Parmi les quatre de "gauche", il y a la régionale de l'étape, qui connaît bien le nouveau président de l'université, "un peu jeune pour assumer cette responsabilité" dira-t-elle. Les trois autres ont l'occasion de se rencontrer régulièrement dans des "laboratoires", autour de thèmes de recherche qui les conduisent à parler "des abus de positions dominantes" de certains de leurs collègues universitaires.
A parier que ce sont des "enseignants du supérieur" on gagnerait sans doute car leur niveau de connaissances  les a conduit ce jour en ces lieux pour faire partie d'un jury.  Après la choucroute, les profiteroles et le café arrosé de mirabelle, j'ai une pensée pour les étudiants qui les subiront cette après-midi. Heureusement ils sont convenus de ne pas intervenir plus de dix minutes chacun : "ce n'est pas la peine d'en faire autant chaque fois". Ce n'est pas la peine non plus de manifester trop souvent. "La dernière fois que j'ai manifesté c'était pour le Hamas, il y a longtemps" dira l'un d'eux.

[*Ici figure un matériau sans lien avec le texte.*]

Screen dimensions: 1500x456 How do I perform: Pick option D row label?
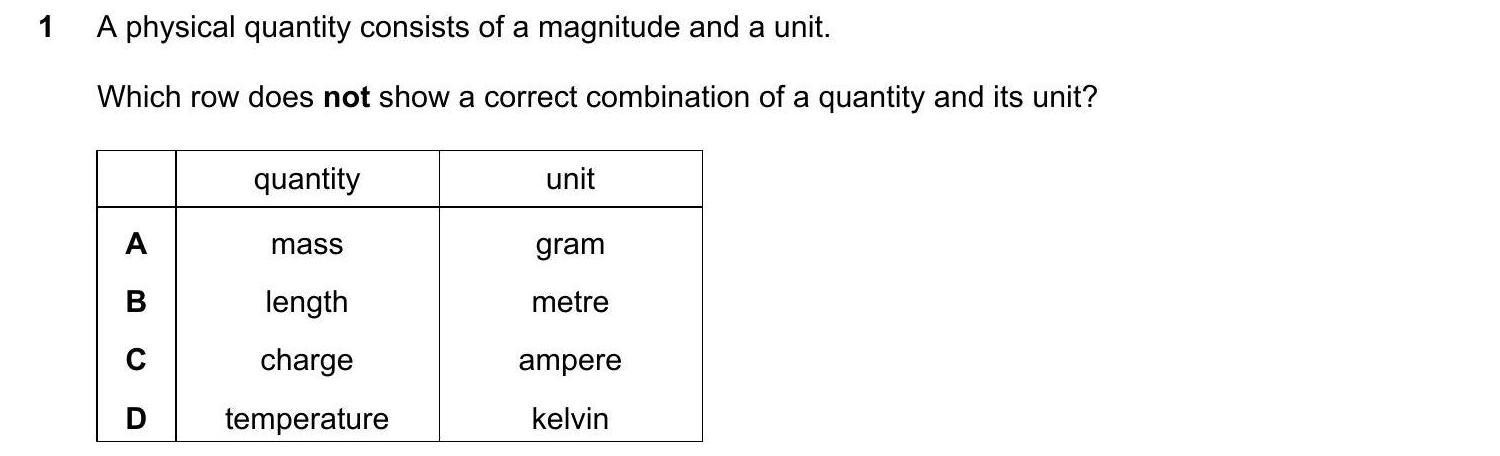click(136, 418)
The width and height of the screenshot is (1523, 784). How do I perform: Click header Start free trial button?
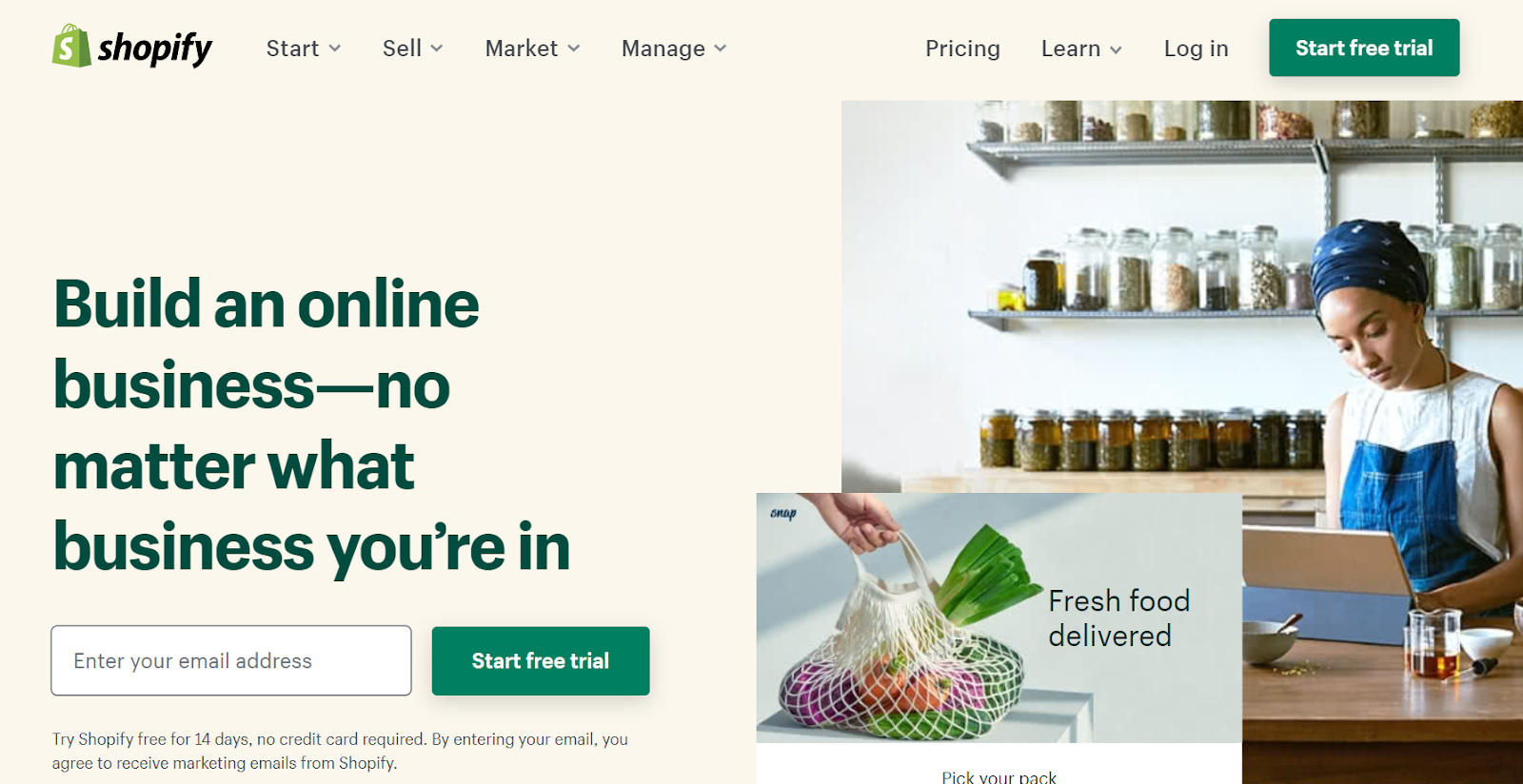pyautogui.click(x=1364, y=48)
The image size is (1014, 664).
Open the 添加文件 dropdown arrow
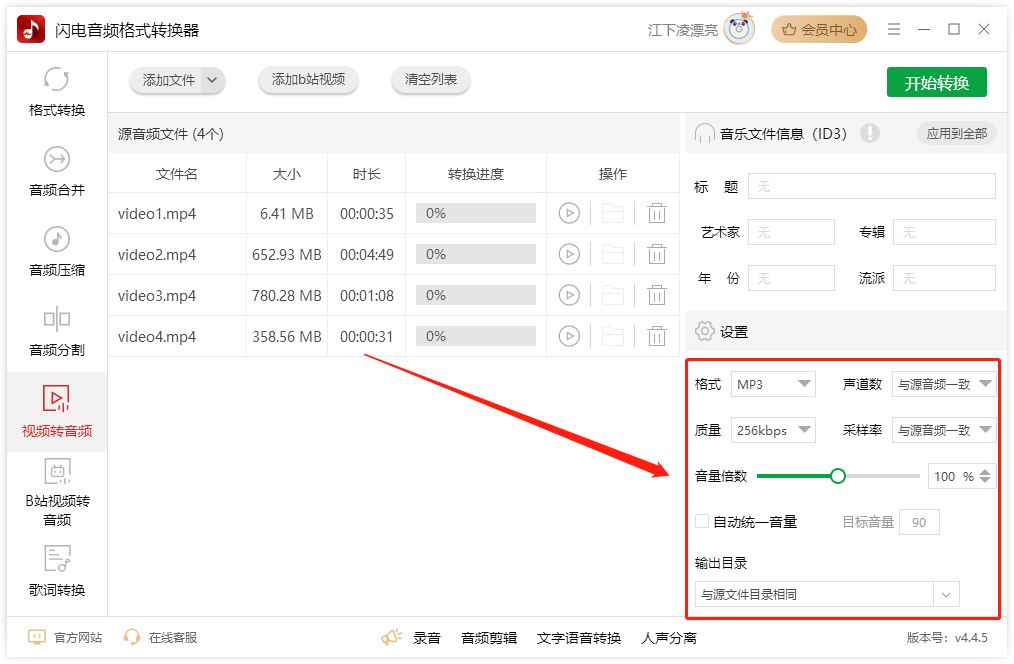(212, 80)
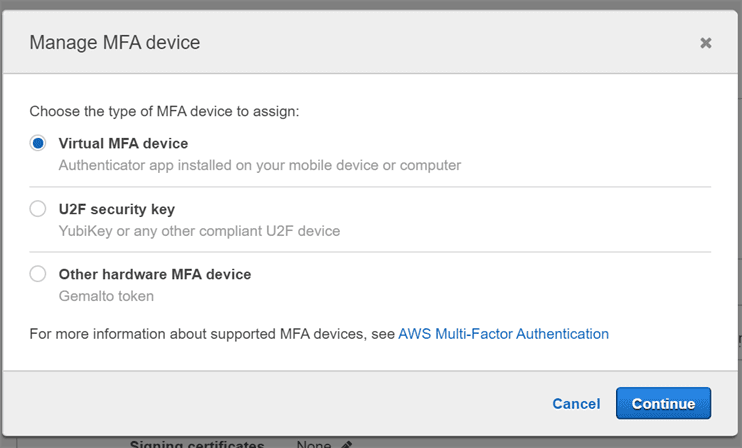Click the "U2F security key" bold label
742x448 pixels.
click(117, 209)
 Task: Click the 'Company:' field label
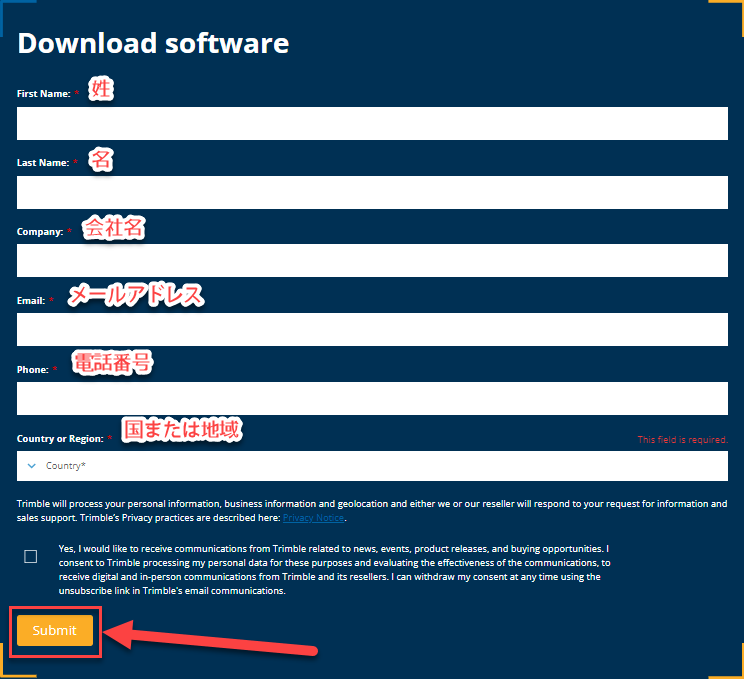tap(39, 232)

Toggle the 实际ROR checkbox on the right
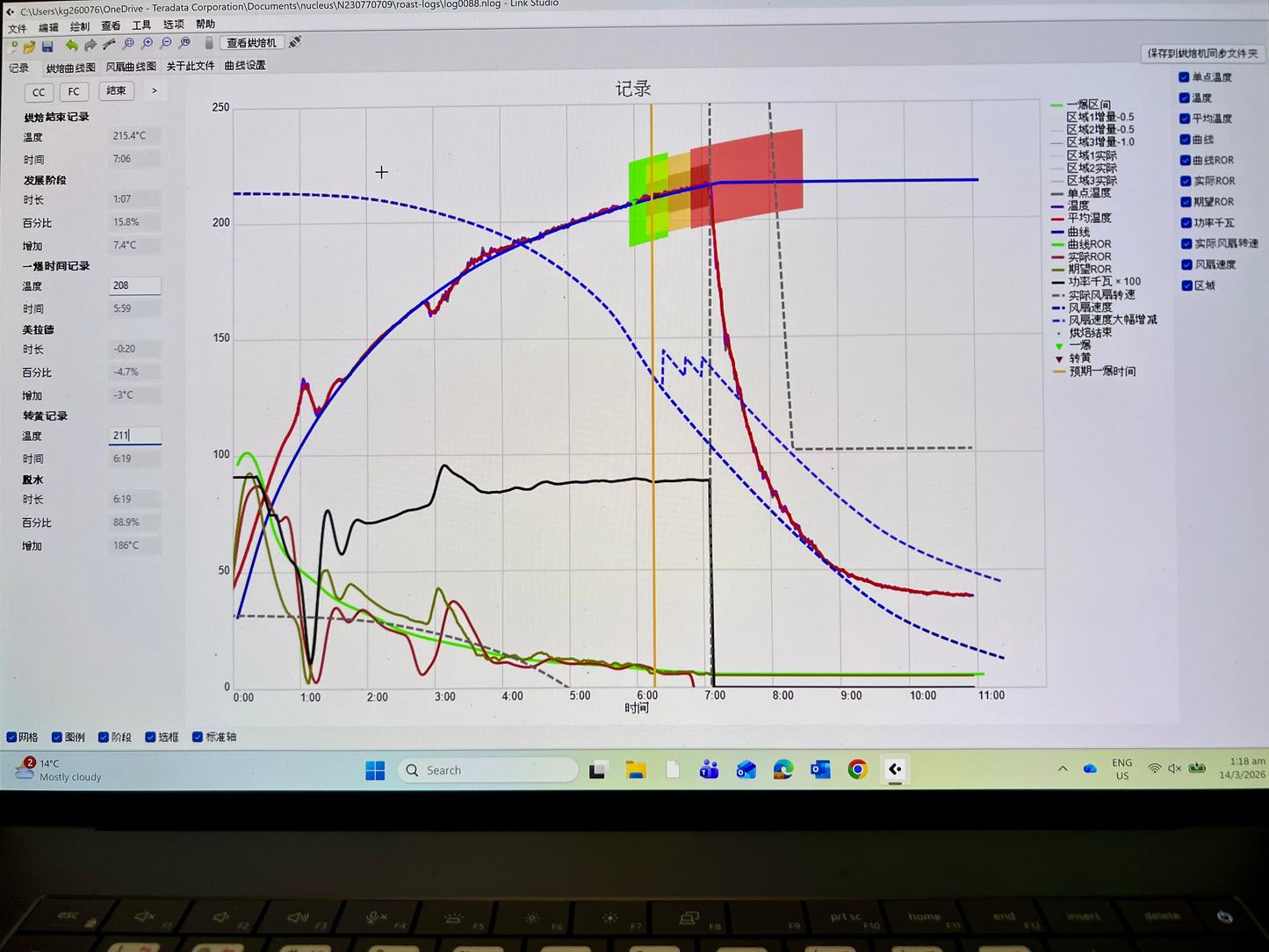pyautogui.click(x=1186, y=181)
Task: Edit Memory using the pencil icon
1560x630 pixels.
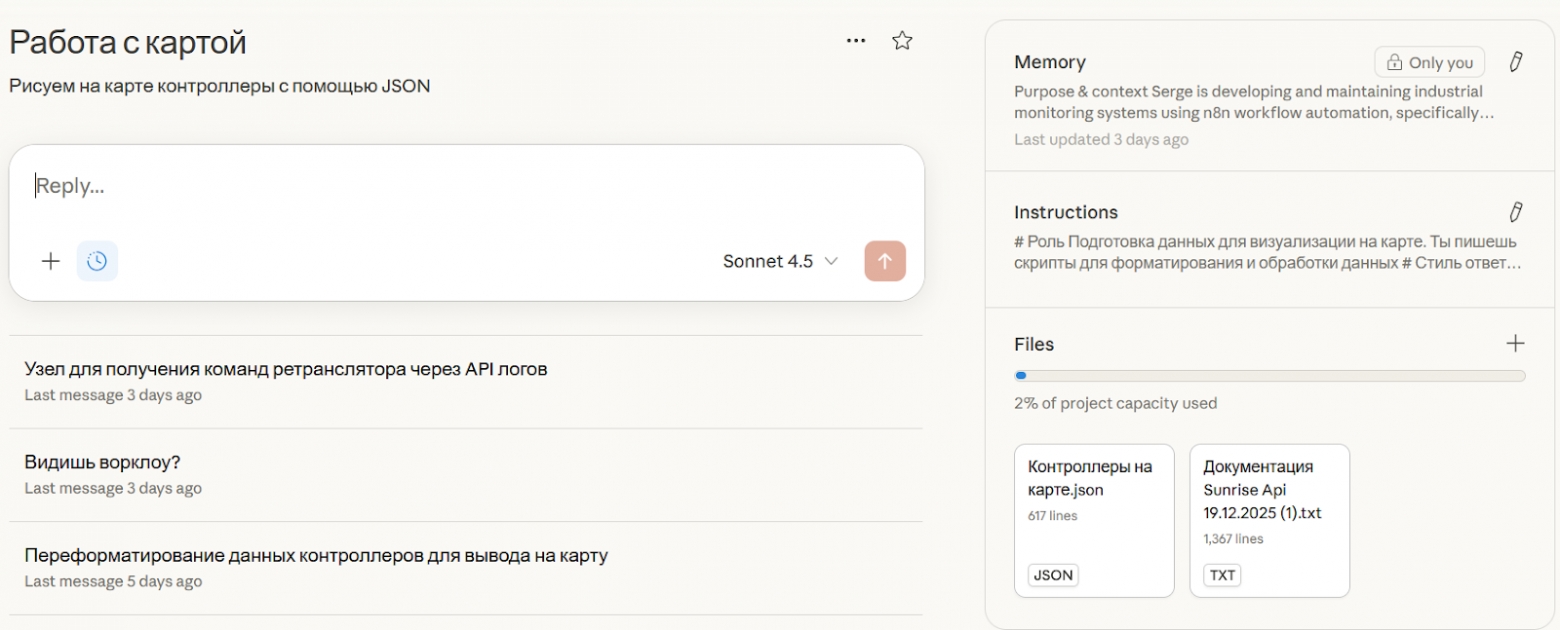Action: pyautogui.click(x=1515, y=62)
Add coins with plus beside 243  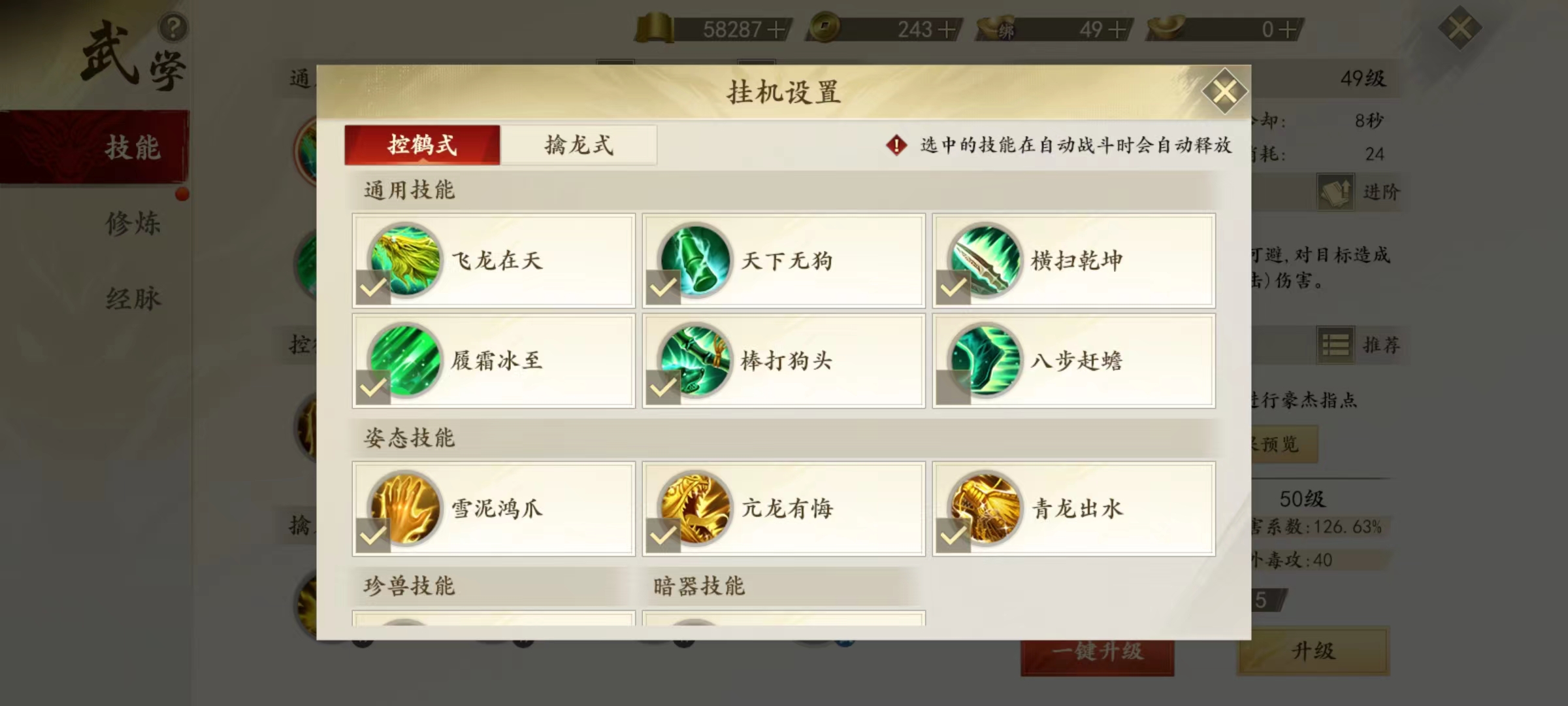[x=946, y=29]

Les domaines d'activités des voisins de droite font aussi l'objet de leurs conversations. Menées à voix plus basse --- ou est-ce le fait de ma surdité précoce  ---  ne me permettra pas de bien saisir leurs secteurs d'intervention. Des mots échangés, des agendas ouverts sur la table et des dossiers posés contre les pieds de la table laisseront supposé qu'ils ont chacun "leurs" clients. Mais pas "toute leur tête" au vu d'un dossier resté sous la table au moment de leur départ. Je me ferai un devoir de les en alerter pour leur éviter toute déconvenue.
Tandis que nous dégustons, qui du poisson en brandade, qui de l'omelette paysanne  --- devinez lequel des deux ? --- les tables encore libres se remplissent et le turn-over des affamés se poursuit.  Arrivées les dernières, deux dames grisonnantes et bien mises ouvrent leurs boites de pilules et parlent de leurs amis qui collectionnent les prothèses. Elles sont attentives l'une envers l'autre et se racontent les messages téléphoniques de leur parenté reçus à l'occasion de la nouvelle année.  L'une s'étonne de n'avoir pas eu des nouvelles de Chantal : "car si Alain t'a téléphoné, Chantal devait être à côté !" Mais elles n'en font pas de parano, leurs vies sont assez riches de contacts pour ne pas se soucier des humeurs de leurs descendants.
Leurs bagages sur la banquette laissent envisager un retour qui se fera tranquillement dans l'après-midi. Elles seront encore à table à notre départ. Tout comme le monsieur solitaire servi avant le départ du cuisinier qui commandera une choucroute, précédée d'un blanc sec en apéritif.
Il est 14h quand nous réglons l'addition qui confirme notre opinion initiale : nous reviendrons.